Aunque las ciencias sociales han desterrado las metáforas biológicas hace mucho tiempo, se escucha con insistencia hablar del “ADN del kirchnerismo”. Sus cosas buenas y malas se explicarían, desde este punto de vista, por sus genes. Pero si analizamos la última década encontramos continuidades y características comunes tanto como cambios y redefiniciones. Nadie se mantiene una década en el poder sin modificar sus estrategias. A la vez, podremos ver diferentes sectores que, acordando con el núcleo central de las políticas oficiales, se distinguen en el énfasis, las estrategias y los estilos. Cada vez se hace más evidente que resulta apropiado hablar de los kirchnerismos, en plural.

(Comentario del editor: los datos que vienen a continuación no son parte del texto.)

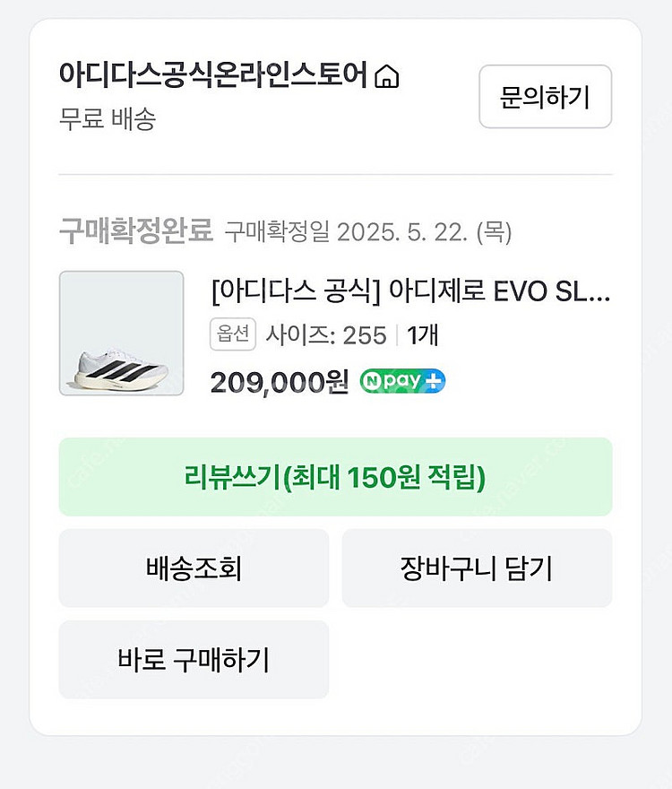Click the 사이즈: 255 option text
The height and width of the screenshot is (789, 672).
click(x=326, y=335)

En este sentido, buena parte del futuro depende de cómo el propio kirchnerismo entienda su lugar en el juego y su capacidad de construcción hegemónica. Decíamos al inicio que los actores políticos no siempre se destacan en el manejo del tiempo, y en este sentido los resultados de las elecciones de octubre serán leídos como un pronóstico de los comicios presidenciales del 2015. Desde luego, no caben dudas de que una elección configura un mapa relevante. Pero los pronósticos se ofrecen por doquier, a los precios más variados: ¿o acaso las elecciones de 1987 permitían pronosticar el ascenso de Menem o las del 2001 el de Kirchner? ¿Alguien hubiera previsto en el 2009 la victoria de Cristina en el 2011? Leer adecuadamente un resultado electoral implica no sólo preguntarse por el mapa sino también por los posibles caminos que cada uno de los protagonistas recorrerá en los dos años sucesivos. Insistamos: un jugador no necesariamente hará las mejores jugadas, y si queda alguna duda alcanza con mirar la trayectoria de Francisco de Narváez.
* Antropólogo.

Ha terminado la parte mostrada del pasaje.